Silveira é alvo de um inquérito aberto pelo Ministério Público Federal em julho, que apura suspeita de improbidade administrativa. Na semana passada, o site The Intercept Brasil publicou uma reportagem que afirma que o deputado teria sido preso administrativamente, quando era policial militar, e que teria usado licenças médicas indevidas para driblar um processo administrativo que poderia impedir a sua candidatura, por causa da Lei da Ficha Limpa. O deputado negou as acusações em uma live na internet.

Em junho, depois de dizer que o novo coronavírus “idiotiza as pessoas”, o deputado foi diagnosticado com a covid-19.

Em sua conta verificada no Twitter, o deputado já fez publicações sobre a pandemia em tom conspiratório, já minimizou os impactos da doença e criticou as medidas de isolamento, já atacou veículos de imprensa e agências e projetos de checagem por causa de conteúdos a respeito do novo coronavírus e já defendeu o uso de medicamentos sem eficácia comprovada, como a ivermectina e a hidroxicloroquina. O vídeo publicado pelo deputado para defender a segunda droga, inclusive, já foi alvo de verificação pelo Comprova.

Silveira é um dos alvos dos inquéritos que apuram a organização e financiamento de atos antidemocráticos e o disparo de notícias falsas, ofensas e ameaças contra autoridades, ambos conduzidos pelo ministro Alexandre de Moraes, do Supremo Tribunal Federal (STF). Em entrevista ao Estadão, ele negou envolvimento na organização dos protestos e disse desconhecer a existência de uma centralização na “coordenação ou financiamento” de grupos bolsonaristas.

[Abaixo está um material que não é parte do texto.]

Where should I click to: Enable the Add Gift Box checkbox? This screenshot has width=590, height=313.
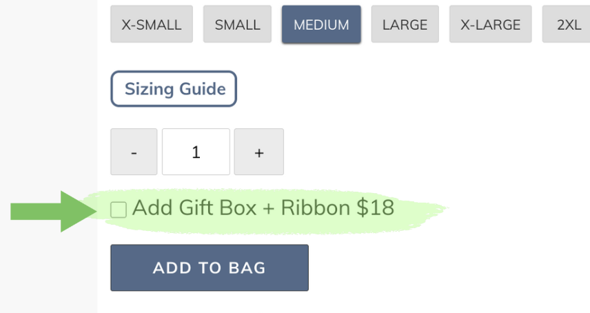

O Comprova, nesta terceira fase, verifica conteúdos relacionados à pandemia da covid-19 que viralizaram nas redes sociais. Postagens como a do deputado têm sido comuns nos últimos dias, e outras publicações que distorciam dados para negar as mortes por coronavírus já foram checadas pelo Comprova.

No caso desta publicação, o deputado Daniel Silveira é uma figura pública, que já minimizou a pandemia e questionou dados oficiais e publicados por veículos de imprensa. Só na página dele no Facebook, a postagem soma mais de 16,8 mil interações, entre comentários, curtidas e compartilhamentos.

As informações que minimizam a pandemia — que já matou mais de 770 mil pessoas no mundo, segundo a Universidade Johns Hopkins — são perigosas porque podem levar as pessoas a descumprir determinações sanitárias de prevenção à doença, ou questionar o isolamento social.

Enganoso, para o Comprova, é conteúdo que confunde, com ou sem a intenção deliberada de causar dano.